Instinctivement et conformément à la culture sicilienne ancestrale qui est la mienne et qui se refuse à jeter la nourriture, j’accomplissais déjà un geste « pieux » en sauvant le lapin de la poubelle. D’ailleurs c’eût été faire une grave offense au dieu des lapins. Mais il s’agissait aussi d’affirmer et d’éprouver à l’extrême mon principe de confrontation entre l’hygiène et les déchets, au risque d’y laisser mon estomac! Ceci étant, ce risque valait pour leçon à méditer afin de ne plus se livrer à des achats de nourriture compulsifs et injustifiés, notamment quand il s’agit de viande.
Ainsi les discours sur le gaspillage alimentaire sont souvent trop théoriques et ne bousculent pas assez la poule mouillée qui se plie aveuglément aux exigences des étiquettes.
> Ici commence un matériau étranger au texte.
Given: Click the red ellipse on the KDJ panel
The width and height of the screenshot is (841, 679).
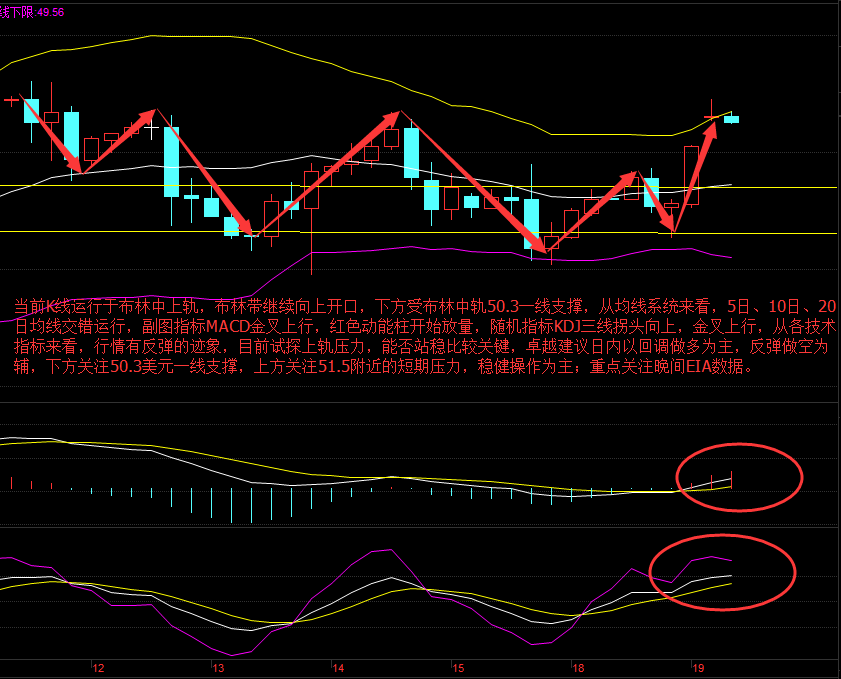Looking at the screenshot, I should click(722, 572).
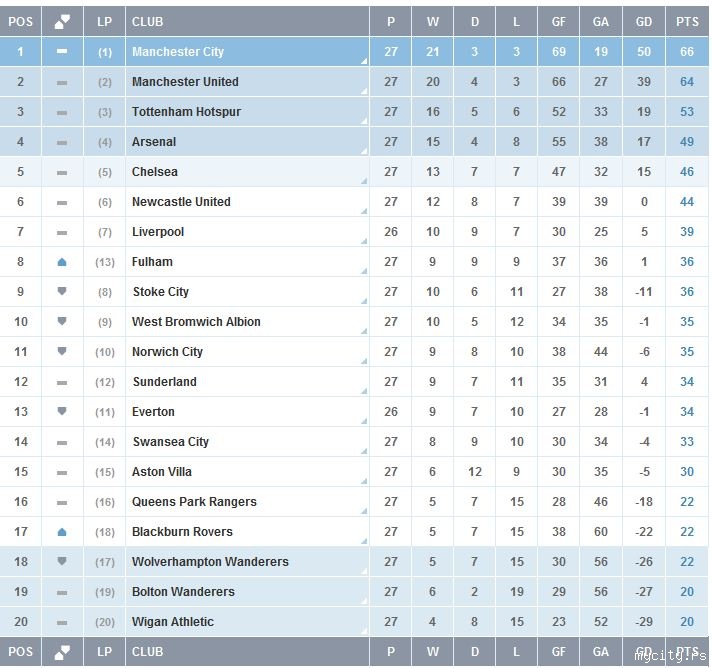Image resolution: width=712 pixels, height=668 pixels.
Task: Sort table by PTS column header
Action: coord(687,21)
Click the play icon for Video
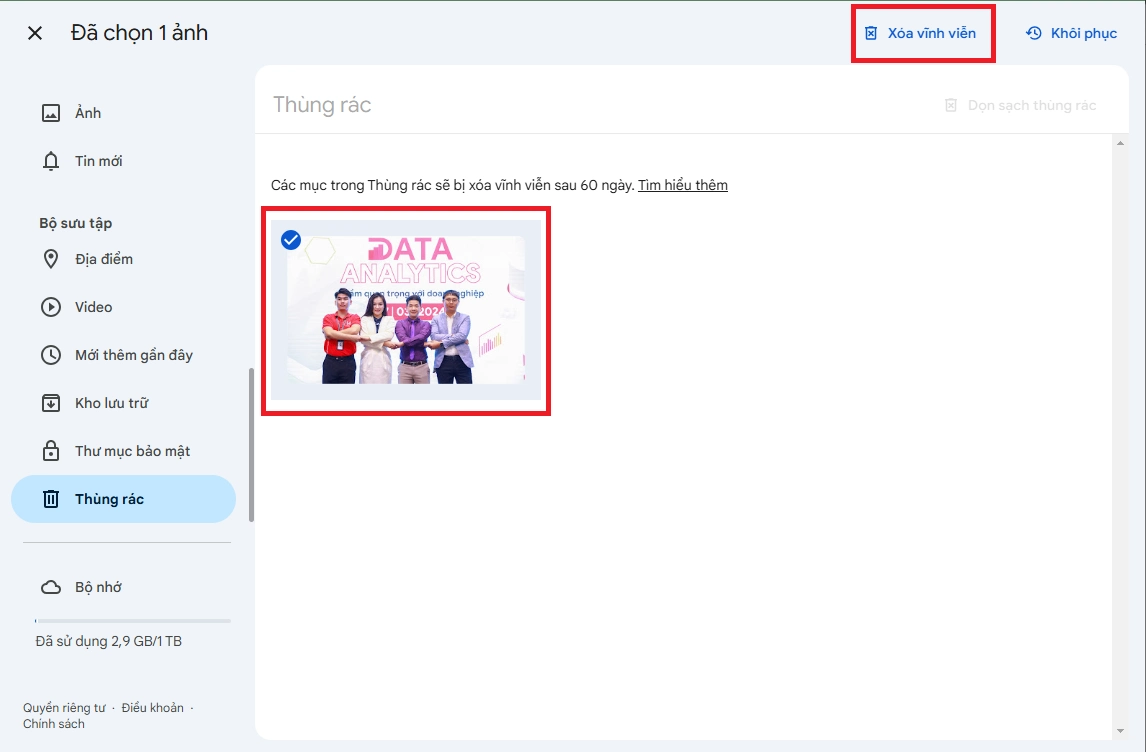The image size is (1146, 752). [x=51, y=307]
Ayons le courage de tuer cette poule mouillée qui sommeille en nous!
Cette poule mouillée qui s’effarouche devant une simple date tamponnée sur un paquet.
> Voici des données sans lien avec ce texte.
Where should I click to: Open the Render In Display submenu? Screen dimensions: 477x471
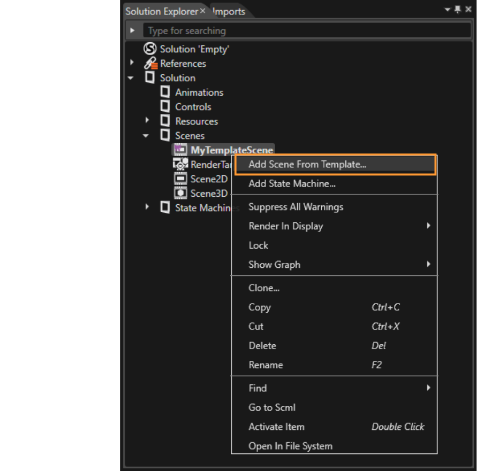(x=334, y=226)
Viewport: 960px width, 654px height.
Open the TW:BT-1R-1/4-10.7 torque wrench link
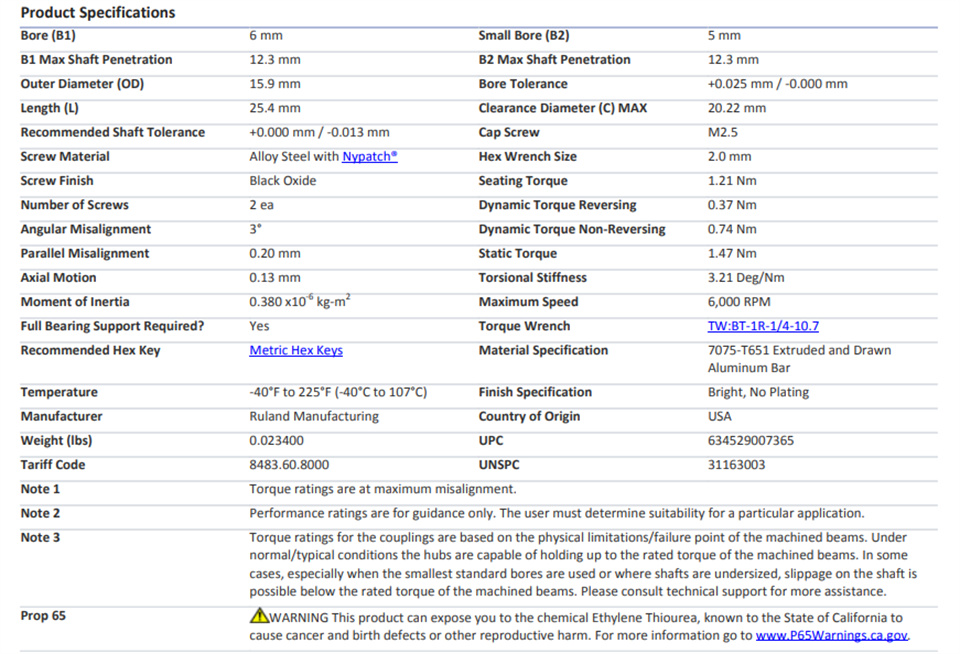(x=763, y=326)
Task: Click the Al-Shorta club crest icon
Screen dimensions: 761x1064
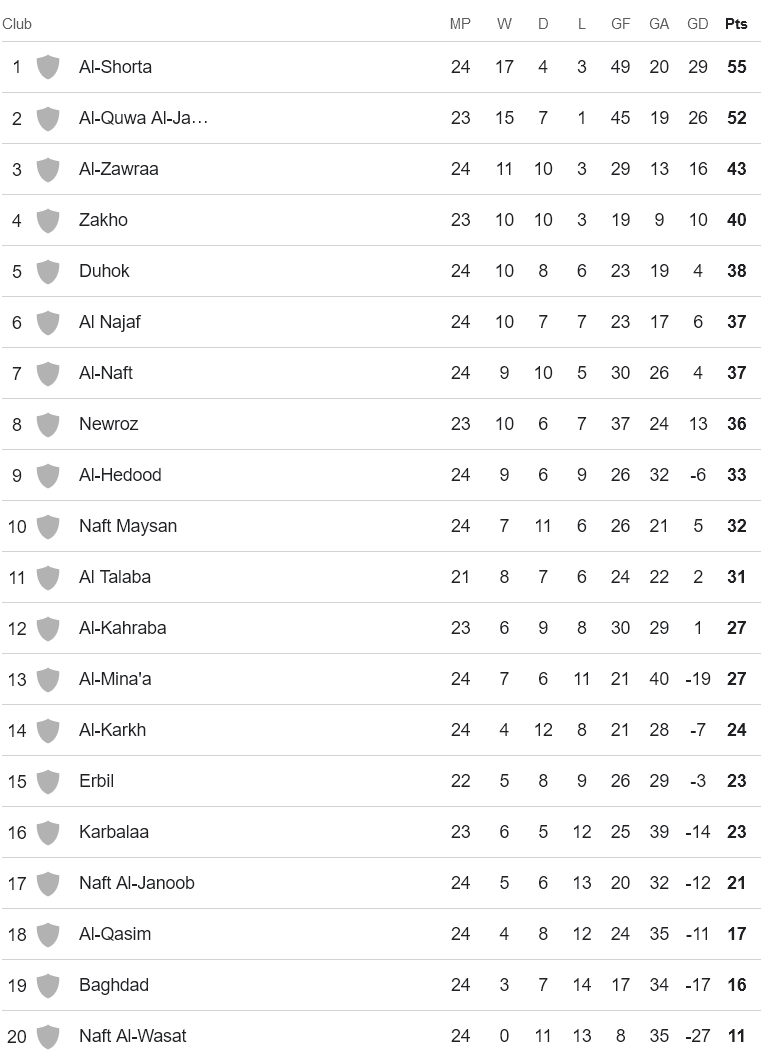Action: [x=48, y=67]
Cette poule mouillée qui s’effarouche devant une vague odeur à l’ouverture d’un emballage en plastique, lequel ne laisse même pas respirer la nourriture.
Cette poule mouillée qui redoute de se mettre aux fourneaux dans le but de consommer pour de bon ce que la société de consommation la pousse à acheter compulsivement.